# WORK TO BE COMPLETED:
Recast the data between the lines holding "Describe the element" and "at that location.", inclusive, as a two-column CSV with the headers instruction and output. Put each instruction and its answer on one row, with each value in a quoted field and line breaks replaced by spaces, and leave the pictures out.

# EXCERPTED DATA:
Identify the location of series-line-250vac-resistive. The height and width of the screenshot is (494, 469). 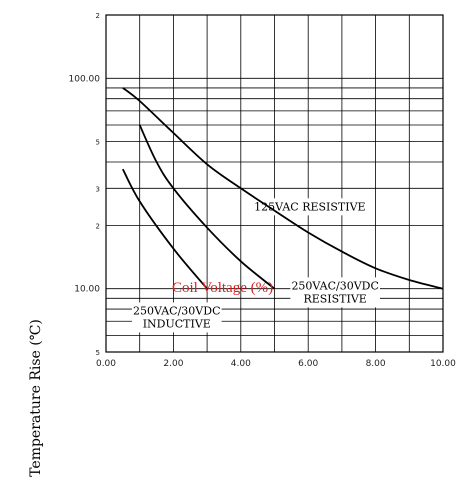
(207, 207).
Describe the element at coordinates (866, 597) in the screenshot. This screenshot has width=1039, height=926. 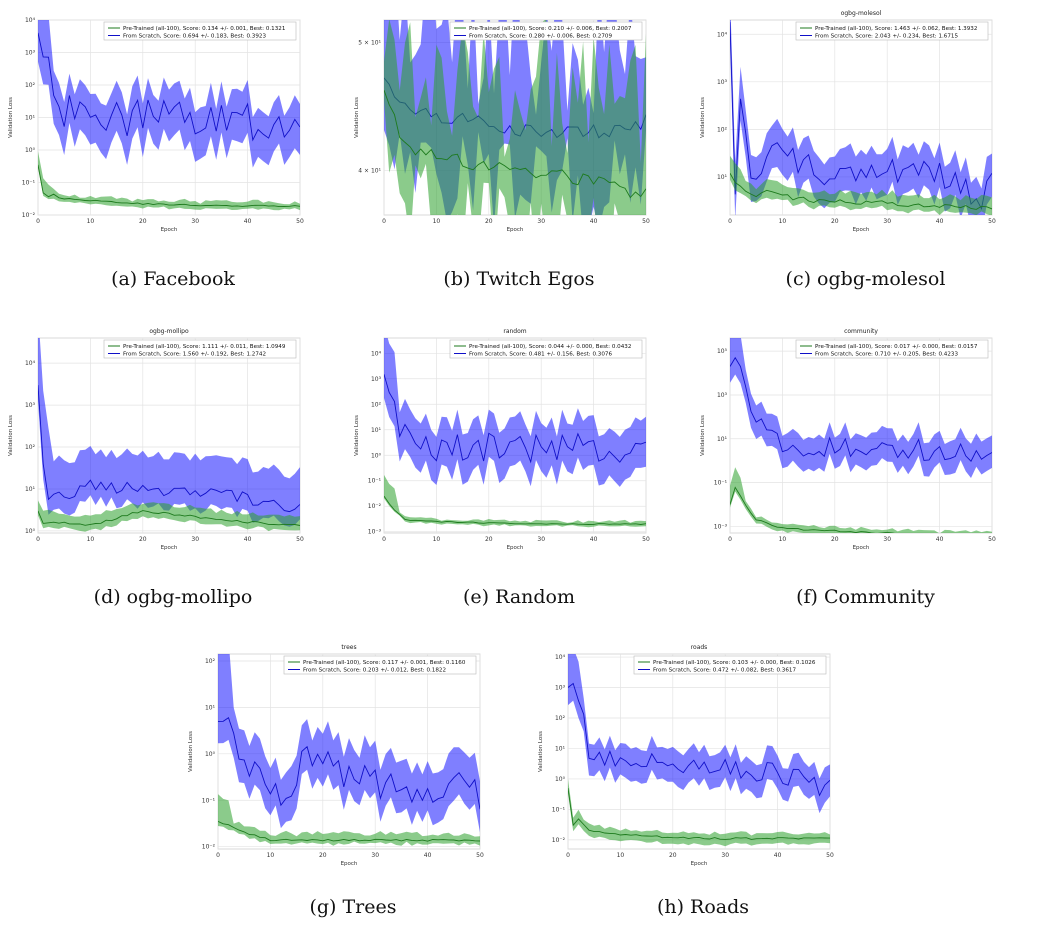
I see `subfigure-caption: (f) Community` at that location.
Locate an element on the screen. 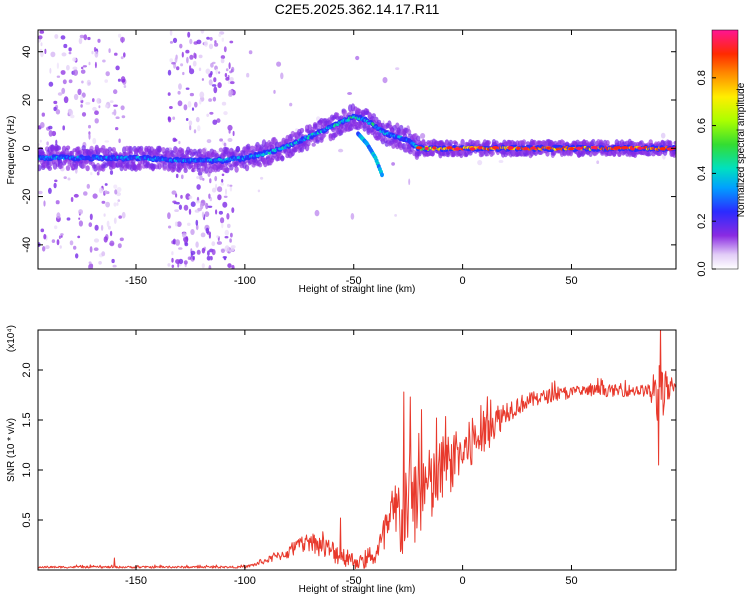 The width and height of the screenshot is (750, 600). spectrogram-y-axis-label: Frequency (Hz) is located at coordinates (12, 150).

# FINISHED TASK:
instruction,output
"Describe the element at coordinates (866, 597) in the screenshot. This screenshot has width=1039, height=926.","I see `subfigure-caption: (f) Community` at that location."